TABLE II Risk Factors for AKI in Study Children
Parameter OR (95% CI)
Age (<12 mo) 3.7 (1.4-10.2)
Gender (males) 1.6 (0.5-5.0)
CPB time (minutes) 2.5 (0.9-6.9)
Prolonged ventilator requirement 11.9 (4.4-32.5)
Pump failure 6.4 (1.4-29.3)
Sepsis 8.2 (3.1-21.9)
Hematological complications 8.3 (2.9-23.6)
Hepatic dysfunction 1.4 (0.3-6.5)
Mortality 2.4 (0.2-22.7)
AKI – Acute kidney injury.

All ten patients in the study who required dialysis were less than 12 months. Age <12 mo. was a strong predictor of post-operative complications viz. prolonged ventilator requirement, pump failure, AKI, sepsis, hematological complications, RRT requirement, and prolonged hospital stay (P<0.001). The mean (SD) length of ICU stay in children <12 months was 12.6 (3.5) days in comparison to 10.8 (2.4) days in children >12 months (P<0.001).

Discussion

We found the incidence of acute kidney injury in children, following a cardiopulmonary bypass to be 9.6%. Children who were young, had a prolonged CPB time, prolonged ventilator requirement, pump failure, sepsis and hematological complications were more likely to have acute kidney injury. Infancy was a strong predictor of post-operative complications, including a longer ICU stay and mortality.

The incidence observed in the present study is in broad agreement to the earlier studies [10,11]. Higher (52-68%) incidence of cardiac surgery associated AKI (CS-AKI) in the few other studies [4,12-15] could be due to inclusion of younger children in those studies. Associations of acute kidney injury with young age, prolonged bypass time, pump failure, sepsis has been reported previously [6,11-15]. The increased frequency of post-operative complications during infancy may be due to an increased risk to reperfusion, oxidative stress and systemic inflammatory response insults in the setting of immature kidneys, CPB induced hypothermia, and case complexity of the surgery.

There were several limitation in our study, being a small sized, single center study. We did not evaluate urine output as a determinant of AKI. We chose to do this because 95% of the patients in our unit receive a diuretic within 12 hours of arriving to the ICU, which may limit the reliability of urine output being a direct indication of innate renal function. We also did not look at proteinuria and hypertension on follow up in our patients. This shall be a part of future research in these patients.

We conclude that the risk of AKI is far greater in infants and young children. Infants with prolonged surgery, prolonged ventilator requirement, pump failure, sepsis and hematological complications post-operatively are at highest risk of developing AKI, and require a longer hospital stay. There is a need for more research on children post cardiac surgery, and looking at strategies to prevent complications.

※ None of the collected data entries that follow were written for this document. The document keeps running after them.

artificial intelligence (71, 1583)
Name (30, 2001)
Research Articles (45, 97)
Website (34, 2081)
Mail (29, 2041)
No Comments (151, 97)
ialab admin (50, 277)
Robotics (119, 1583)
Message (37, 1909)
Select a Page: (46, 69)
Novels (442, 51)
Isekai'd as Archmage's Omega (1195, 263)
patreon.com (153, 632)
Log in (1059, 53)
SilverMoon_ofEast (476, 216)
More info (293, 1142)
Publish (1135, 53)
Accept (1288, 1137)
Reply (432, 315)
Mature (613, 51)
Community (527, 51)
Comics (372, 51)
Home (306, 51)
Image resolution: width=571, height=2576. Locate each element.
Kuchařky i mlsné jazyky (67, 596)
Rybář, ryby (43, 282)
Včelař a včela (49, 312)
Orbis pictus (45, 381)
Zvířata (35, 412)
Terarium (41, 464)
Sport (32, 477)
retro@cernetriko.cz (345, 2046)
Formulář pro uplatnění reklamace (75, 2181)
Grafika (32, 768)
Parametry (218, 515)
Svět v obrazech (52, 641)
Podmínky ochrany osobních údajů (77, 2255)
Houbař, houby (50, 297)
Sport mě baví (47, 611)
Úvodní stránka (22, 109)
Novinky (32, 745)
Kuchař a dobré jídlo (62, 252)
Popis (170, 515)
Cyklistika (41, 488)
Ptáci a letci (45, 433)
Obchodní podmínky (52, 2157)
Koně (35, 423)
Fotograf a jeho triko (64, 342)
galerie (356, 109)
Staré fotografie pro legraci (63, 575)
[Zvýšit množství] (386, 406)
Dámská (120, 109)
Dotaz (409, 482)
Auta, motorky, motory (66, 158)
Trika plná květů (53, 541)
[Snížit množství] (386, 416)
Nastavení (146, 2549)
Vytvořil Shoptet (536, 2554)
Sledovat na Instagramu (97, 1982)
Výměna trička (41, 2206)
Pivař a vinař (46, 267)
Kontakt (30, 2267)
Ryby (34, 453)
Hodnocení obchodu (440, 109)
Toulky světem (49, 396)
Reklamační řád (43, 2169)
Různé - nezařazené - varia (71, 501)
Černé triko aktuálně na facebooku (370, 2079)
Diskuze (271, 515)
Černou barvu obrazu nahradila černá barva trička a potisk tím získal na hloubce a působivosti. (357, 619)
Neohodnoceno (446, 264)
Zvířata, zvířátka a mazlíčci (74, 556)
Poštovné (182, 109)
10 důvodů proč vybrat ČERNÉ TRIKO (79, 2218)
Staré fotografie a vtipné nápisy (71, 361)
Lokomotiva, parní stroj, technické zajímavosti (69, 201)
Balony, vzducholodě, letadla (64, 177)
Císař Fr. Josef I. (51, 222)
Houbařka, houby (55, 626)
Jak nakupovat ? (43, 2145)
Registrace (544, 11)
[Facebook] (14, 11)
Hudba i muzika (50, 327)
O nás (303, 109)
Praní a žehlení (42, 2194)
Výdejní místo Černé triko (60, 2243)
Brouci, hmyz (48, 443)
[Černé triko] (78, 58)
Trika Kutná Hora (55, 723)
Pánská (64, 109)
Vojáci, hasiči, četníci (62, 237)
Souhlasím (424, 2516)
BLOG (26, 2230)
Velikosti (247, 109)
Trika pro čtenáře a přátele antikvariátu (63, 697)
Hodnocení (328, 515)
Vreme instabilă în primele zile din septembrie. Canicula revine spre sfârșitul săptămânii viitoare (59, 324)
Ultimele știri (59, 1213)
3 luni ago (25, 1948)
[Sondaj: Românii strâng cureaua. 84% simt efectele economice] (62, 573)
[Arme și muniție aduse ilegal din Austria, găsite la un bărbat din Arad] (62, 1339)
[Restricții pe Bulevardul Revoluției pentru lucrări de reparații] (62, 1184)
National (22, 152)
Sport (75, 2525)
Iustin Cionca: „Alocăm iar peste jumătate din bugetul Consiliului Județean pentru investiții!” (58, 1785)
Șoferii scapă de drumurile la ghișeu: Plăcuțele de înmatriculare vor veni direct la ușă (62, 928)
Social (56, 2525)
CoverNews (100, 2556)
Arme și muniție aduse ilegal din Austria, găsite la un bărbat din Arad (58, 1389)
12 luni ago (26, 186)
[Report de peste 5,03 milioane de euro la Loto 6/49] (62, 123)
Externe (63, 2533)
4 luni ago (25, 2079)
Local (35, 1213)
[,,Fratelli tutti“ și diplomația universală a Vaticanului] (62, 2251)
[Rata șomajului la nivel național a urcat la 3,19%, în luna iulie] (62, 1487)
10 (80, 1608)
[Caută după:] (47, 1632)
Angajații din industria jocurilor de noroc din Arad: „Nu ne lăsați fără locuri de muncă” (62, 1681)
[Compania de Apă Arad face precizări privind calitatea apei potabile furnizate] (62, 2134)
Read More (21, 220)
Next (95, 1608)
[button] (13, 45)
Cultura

Contributors: SKS: concept of study, data collection, analysis, drafting and revision of manuscript; MK: concept, design; collection of data; and drafting the manuscript; RS: supervision of the work; collection of data; and drafting and revision of manuscript; SB: supervision of the work; collection of data; and drafting and revision of manuscript;; VK: supervision of the work, data analysis and revision of manuscript. SKS will act as the guarantor.

Funding: None; Competing interests: None stated.


What This Study Adds?

Children with prolonged cardiac surgery, prolonged ventilator requirement, pump failure, sepsis and hematological complications are at highest risk of developing acute kidney injury and adverse outcomes post-operatively.